I can't guarantee these places sell Pinarellos, but I've seen them at Helen's Cycles in Santa Monica and Marina del Rey, and at Incycle in Pasadena.


----------



## Rokh On (Oct 30, 2011)

Check out Pulse Endurance in Chula Vista? I'm sure there are others. Or you could use:

The Mappy Thing - San Diego Bike Shops

and see who comes up


----------



## rlafleur (May 5, 2008)

*Rose Canyon Cycles*

Try Ron Lacey at Rose Canyon Bicycles on Santa Fe St. in SD. Of the 10 people I know with Pinarellos, Ron Lacey has supplied at least 9 of them. I'm not sure of how much stock he normally carries though. I got my 2011 Paris from him and it's a great ride. Good luck.


----------



## Cinelli 82220 (Dec 2, 2010)

*Gita website!*

No language barrier unless you can't speak North Carolinian....

Gitabike


----------



## masi85 (Feb 20, 2007)

I don't think the Dogma K is being imported to the US as of now.

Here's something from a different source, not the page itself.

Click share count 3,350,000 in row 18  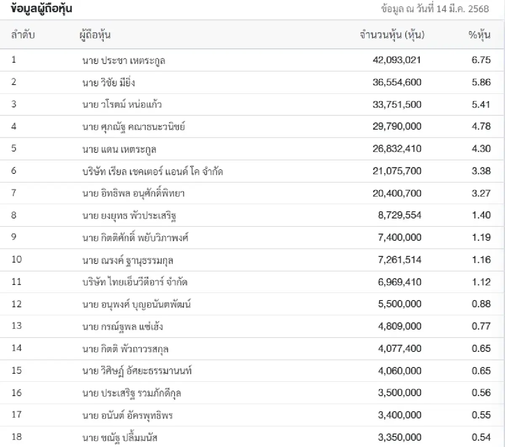pos(399,437)
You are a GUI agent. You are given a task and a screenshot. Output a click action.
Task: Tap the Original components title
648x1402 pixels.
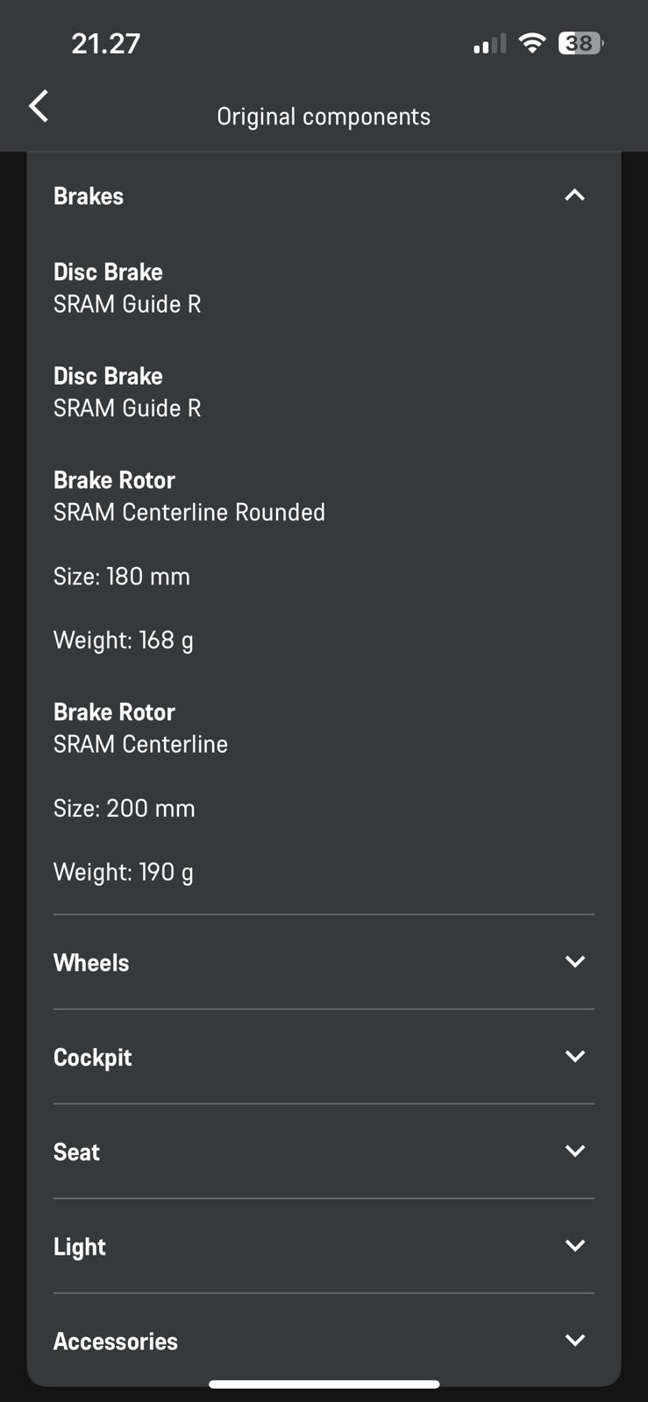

I was just in Surf City Cyclery in Huntington Beach on Edinger yesterday and saw a new 2011 Paris with full Campy Chorus with Fulcrum One wheels for $4375 size 54 in mat black with blue lettering. The manager told me it was a closeout since they don't carry Pinarello anymore and are selling below their cost. Everybody else seems to be selling these for around $6500. If it fits you this is a great deal it seems to me.


----------



## PaxRomana (Jan 16, 2012)

Dogma K is basically the Kobh renamed because the original name was stupid.

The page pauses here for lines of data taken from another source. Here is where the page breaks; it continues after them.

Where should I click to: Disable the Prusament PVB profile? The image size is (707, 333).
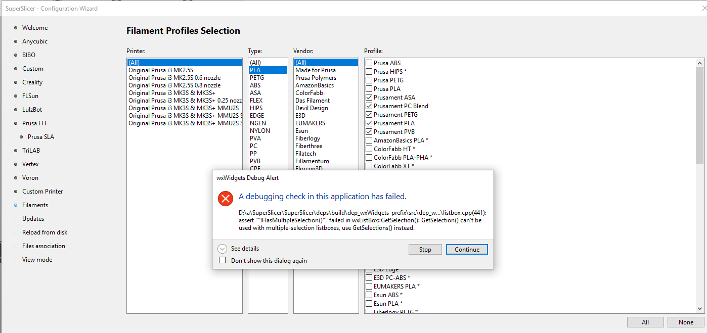click(x=369, y=131)
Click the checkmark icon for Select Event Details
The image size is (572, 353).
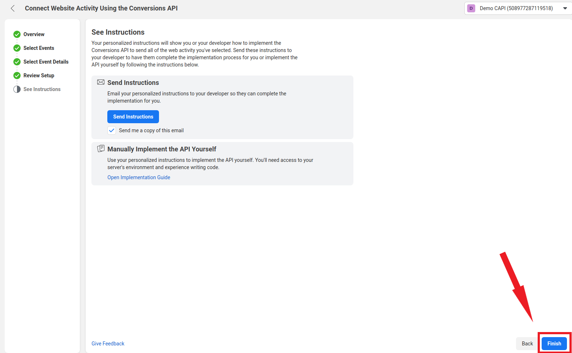(17, 62)
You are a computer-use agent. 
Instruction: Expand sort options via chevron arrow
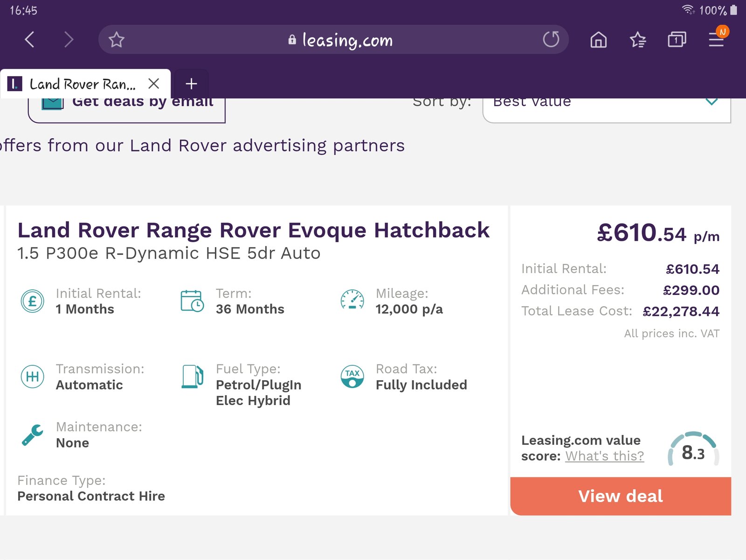pos(711,102)
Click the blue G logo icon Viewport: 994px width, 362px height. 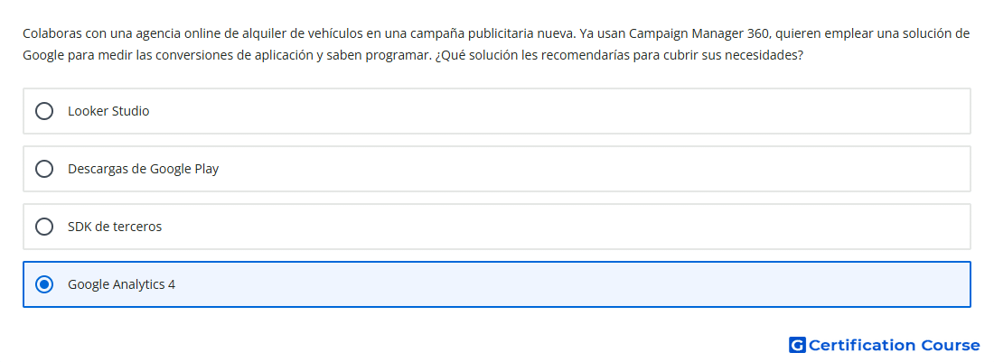[x=797, y=345]
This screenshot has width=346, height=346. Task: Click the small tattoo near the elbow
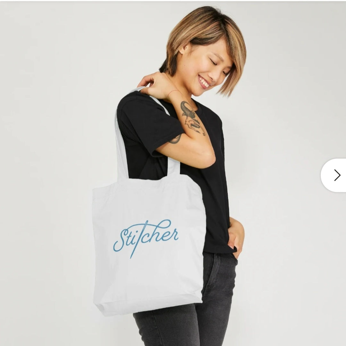click(176, 139)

Don't expect to see it in the states until Gita sells out of their stock of Kobh frames. I would expect to see the remaining stock being dumped at major sale prices by Competitive Cyclist/Bonktown fairly soon.


----------



## Digger51 (May 12, 2006)

Thes two in Orange County

ARoadBike4U in Irvine 
Main St. & Red Hill Ave. Irvine, CA 92614
(949) 752-2080 • (866) 742-2196 toll free
[email protected]

Banning's Bikes in Fullerton
206 N Harbor Blvd
Fullerton, CA 92832
(714) 525-2200 
banningsbikes.com/


----------



## jnbrown (Dec 9, 2009)

A guy I work with got his at Rose Canyon. Told me he got a good deal on a slightly used demo.
He also picked up a Campy groupset really cheap there as well.

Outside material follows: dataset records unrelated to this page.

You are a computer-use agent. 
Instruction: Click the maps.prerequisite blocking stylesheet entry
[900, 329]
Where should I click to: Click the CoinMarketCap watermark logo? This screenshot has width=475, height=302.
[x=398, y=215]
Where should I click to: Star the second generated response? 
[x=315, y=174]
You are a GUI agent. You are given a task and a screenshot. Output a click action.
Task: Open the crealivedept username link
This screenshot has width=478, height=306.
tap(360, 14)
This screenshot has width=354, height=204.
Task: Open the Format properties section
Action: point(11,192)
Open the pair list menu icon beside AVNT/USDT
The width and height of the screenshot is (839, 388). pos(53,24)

Also Nytro in Encinitas and this new place in Rancho Santa Fe: Ranch Cycles | Home


----------



## southparkcycles (Feb 7, 2008)

I met the guys from Bannings at the 2012 showing for Pinarello in Treviso last summer. I would give them a shout.


----------



## Ron L (Nov 29, 2001)

The US distributor for Pinarello is Gita Sports, they import Pinarello, Eddy Merckx, Giordana sports wear, and DMT shoes. If you want to find a US dealer, go to Gitabike.com and click on the icon for the product you're looking for.
Almost all of them will point you towards Rose Canyon Cycles in San Diego Ca 858 490 5303; can't for the life of me figure out why that is.
You'll see products on the Pinarello site that is not shipped to the US. The manufacture Pinarello makes different products for the different countries base on there sells market so you'll see items on the Pinarello site that is not shipped to the US. If it's not on gitabike.com don't plan on it.
Hope this helps.


----------



## flatsix911 (Jun 28, 2009)

Competitive Cyclist has a great online tool to compare build options with detailed weight and price data :thumbsup:

Pinarello bikes and frames - Competitive Cyclist - Featuring Dogma FP, Paris Carbon, Paris, F4:13, Alu Cross


----------



## Ron L (Nov 29, 2001)

Rose Canyon Cycles has a few of the Bob Campy Super Record EPS bikes. They are equipped with Compact cranks, MOST integrated bar and stem and the cassettes are 11/25 with Campy Shamals wheels. The bike are well put together with little to no work required.


----------



## shokhead (Dec 17, 2002)

masi85 said:


> I don't think the Dogma K is being imported to the US as of now. I was just in Surf City Cyclery in Huntington Beach on Edinger yesterday and saw a new 2011 Paris with full Campy Chorus with Fulcrum One wheels for $4375 size 54 in mat black with blue lettering. The manager told me it was a closeout since they don't carry Pinarello anymore and are selling below their cost. Everybody else seems to be selling these for around $6500. If it fits you this is a great deal it seems to me.


I was in there a few months ago and they told me they just started to carry Pinarello . A rack on your right just as you walk in.
FWIW he also said they stopped carrying Easton wheelsets.


----------



## PlainEnvelopes (Feb 2, 2012)

Bike bling in escondido has a nice selection that is where I am picking up my bike this week.

nytro in encinitas


----------



## shokhead (Dec 17, 2002)

Was just in Helen's in M Beach and talked to Josh, a very, very nice guy. He has me thinking about a 6.2.


----------



## Orlando-333 (May 29, 2011)

bannings is now east west bikes

tell him Orlando sent you; he will give you the treatment

he sold me the limited edition eps dogma 2


----------